**** DATA FOR THIS TASK

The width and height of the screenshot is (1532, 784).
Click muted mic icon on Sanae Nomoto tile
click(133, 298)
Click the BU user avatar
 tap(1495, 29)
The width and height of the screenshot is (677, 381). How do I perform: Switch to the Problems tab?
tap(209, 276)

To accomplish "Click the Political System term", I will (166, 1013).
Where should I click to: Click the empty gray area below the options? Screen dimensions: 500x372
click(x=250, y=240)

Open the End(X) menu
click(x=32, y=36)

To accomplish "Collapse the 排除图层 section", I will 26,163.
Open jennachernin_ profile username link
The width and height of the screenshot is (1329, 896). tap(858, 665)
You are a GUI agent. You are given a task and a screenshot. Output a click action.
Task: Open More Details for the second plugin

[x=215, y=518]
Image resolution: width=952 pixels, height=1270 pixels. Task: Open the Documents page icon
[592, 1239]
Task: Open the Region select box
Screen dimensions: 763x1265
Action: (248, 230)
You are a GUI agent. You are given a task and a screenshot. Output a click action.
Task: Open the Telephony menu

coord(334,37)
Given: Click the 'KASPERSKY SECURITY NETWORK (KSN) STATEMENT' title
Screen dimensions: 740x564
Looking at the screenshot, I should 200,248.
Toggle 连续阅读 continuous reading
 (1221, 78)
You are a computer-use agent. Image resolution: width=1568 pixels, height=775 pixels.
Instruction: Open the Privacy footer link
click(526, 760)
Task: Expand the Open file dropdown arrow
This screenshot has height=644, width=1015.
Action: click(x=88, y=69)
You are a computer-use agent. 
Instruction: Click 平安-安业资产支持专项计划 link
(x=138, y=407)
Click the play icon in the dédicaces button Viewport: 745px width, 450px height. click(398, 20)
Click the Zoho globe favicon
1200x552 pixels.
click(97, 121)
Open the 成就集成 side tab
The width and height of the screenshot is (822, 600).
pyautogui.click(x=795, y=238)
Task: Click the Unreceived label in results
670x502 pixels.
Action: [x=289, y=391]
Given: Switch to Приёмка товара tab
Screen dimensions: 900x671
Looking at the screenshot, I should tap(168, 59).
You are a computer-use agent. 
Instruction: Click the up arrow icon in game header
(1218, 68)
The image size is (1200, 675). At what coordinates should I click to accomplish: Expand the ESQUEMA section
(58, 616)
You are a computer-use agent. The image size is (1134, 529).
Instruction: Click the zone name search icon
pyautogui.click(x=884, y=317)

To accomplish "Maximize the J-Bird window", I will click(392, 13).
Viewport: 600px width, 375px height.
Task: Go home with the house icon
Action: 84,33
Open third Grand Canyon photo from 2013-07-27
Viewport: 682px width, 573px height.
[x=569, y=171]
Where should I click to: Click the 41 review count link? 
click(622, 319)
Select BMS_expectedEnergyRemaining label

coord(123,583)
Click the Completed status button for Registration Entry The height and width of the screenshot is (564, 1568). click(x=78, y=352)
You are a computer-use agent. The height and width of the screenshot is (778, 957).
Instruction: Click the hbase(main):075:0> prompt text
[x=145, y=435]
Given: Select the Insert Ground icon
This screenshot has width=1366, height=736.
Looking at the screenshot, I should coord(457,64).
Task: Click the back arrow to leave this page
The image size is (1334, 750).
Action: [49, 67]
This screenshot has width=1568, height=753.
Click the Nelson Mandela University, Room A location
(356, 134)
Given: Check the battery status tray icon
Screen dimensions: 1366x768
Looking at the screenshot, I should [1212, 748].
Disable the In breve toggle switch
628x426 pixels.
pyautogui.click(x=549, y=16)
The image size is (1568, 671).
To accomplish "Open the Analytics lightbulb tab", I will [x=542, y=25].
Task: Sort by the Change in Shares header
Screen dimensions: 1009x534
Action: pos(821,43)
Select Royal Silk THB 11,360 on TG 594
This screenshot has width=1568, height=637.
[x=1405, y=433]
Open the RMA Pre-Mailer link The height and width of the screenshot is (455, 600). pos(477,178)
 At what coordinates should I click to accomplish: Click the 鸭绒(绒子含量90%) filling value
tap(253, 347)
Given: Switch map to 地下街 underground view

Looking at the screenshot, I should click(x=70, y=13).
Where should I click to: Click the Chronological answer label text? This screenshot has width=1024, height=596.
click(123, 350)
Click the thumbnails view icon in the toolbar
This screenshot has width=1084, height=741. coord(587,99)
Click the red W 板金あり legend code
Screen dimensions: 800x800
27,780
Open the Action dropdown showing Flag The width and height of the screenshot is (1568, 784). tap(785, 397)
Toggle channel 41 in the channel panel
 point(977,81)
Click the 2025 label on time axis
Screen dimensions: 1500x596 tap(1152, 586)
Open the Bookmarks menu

********

* **WHAT THE EXERCISE ASKS**
Copy out every line of the material above that mentions the word "computer".

* **SOLUTION TO THIS TASK**
You are a computer-use agent. Image resolution: width=1568 pixels, height=775 pixels.
You are a computer-use agent. 
You are a computer-use agent. 
You are a computer-use agent. The image size is (1134, 529).
You are a computer-use agent. The height and width of the screenshot is (778, 957).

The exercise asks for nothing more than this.